Great Value Polenta by Ruth Paget
I learned to love grilled polenta slices when my husband Laurent and I ate dinner out on trips to Vicenza, Italy outside Venice when we lived in Stuttgart, Germany.
I would eat grilled polenta with pork osso buco (braised pork shanks) seasoned with thyme, rosemary, and cloves. The exotic cloves reminded me that Venice grew rich on the spice trade in the middle ages.
Back in California, I now buy Golden Pheasant polenta and think of the Veneto region to make recipes out of Polenta by Michele Anna Jordan, a Sonoma County caterer and author, who provides 100 polenta recipes in her cookbook.

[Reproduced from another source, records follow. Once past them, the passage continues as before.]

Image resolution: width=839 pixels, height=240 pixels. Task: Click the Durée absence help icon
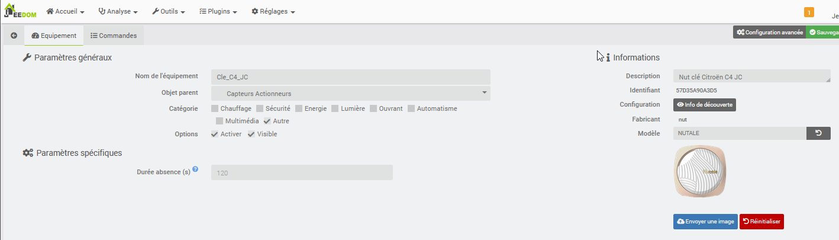click(195, 169)
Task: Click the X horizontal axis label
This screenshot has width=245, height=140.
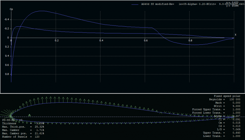Action: point(235,35)
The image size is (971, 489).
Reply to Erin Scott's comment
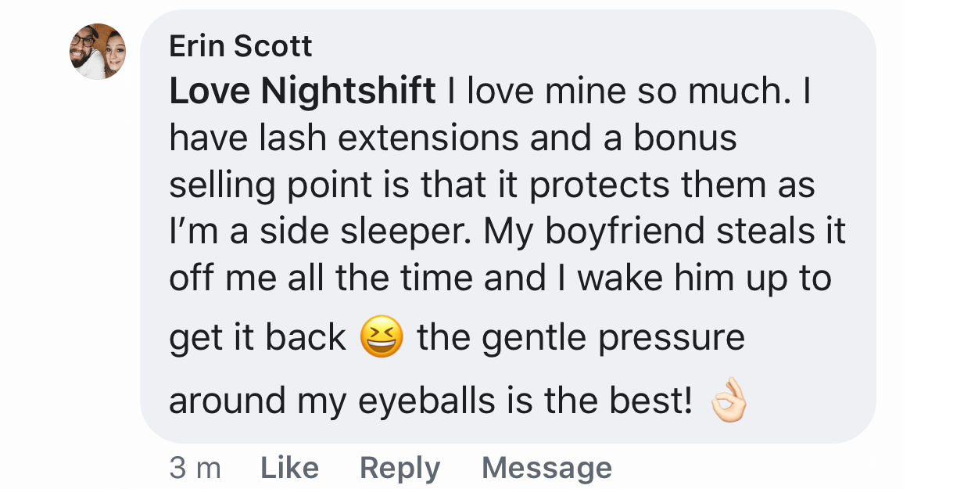click(x=400, y=468)
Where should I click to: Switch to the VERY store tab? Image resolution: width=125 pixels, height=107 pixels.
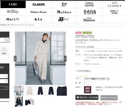click(x=13, y=4)
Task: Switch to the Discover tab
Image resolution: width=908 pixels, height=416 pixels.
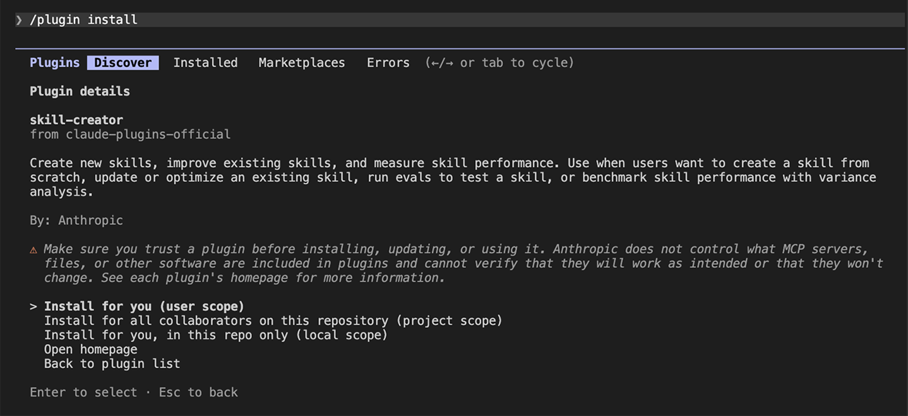Action: pyautogui.click(x=122, y=62)
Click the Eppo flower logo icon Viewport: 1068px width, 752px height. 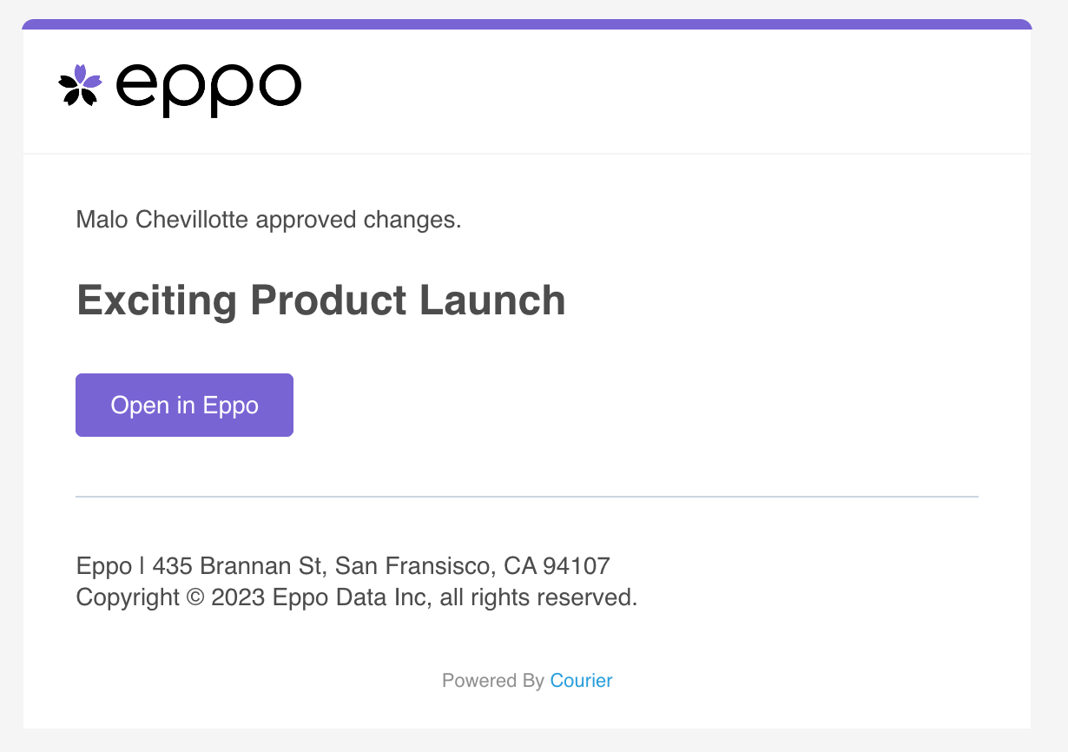pos(80,85)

Jordan writes that relying on polenta alone for meals can cause pellagra, a rash of dry, rough skin. However, polenta, which is made from corn, is a great carbohydrate to go along with other ingredients due to significant amounts of the following nutrients:
-vitamin C
-folic acid
-magnesium
-phosphorous
-thiamine
Jordan provides a recipe for soft polenta, which can be served as a porridge. Her favorite way of eating soft polenta is with chopped walnuts and gorgonzola blue cheese mixed in it.
Jordan also gives instruction on how to make polenta firm so it can be cut into shapes including bars that can used as a base for crostini hors d’oeuvres with toppings. Another use for polenta cut into bars is an Eastern European baked dish with melted goat cheese on top. Once polenta is firm, it can be grilled, fried, or broiled.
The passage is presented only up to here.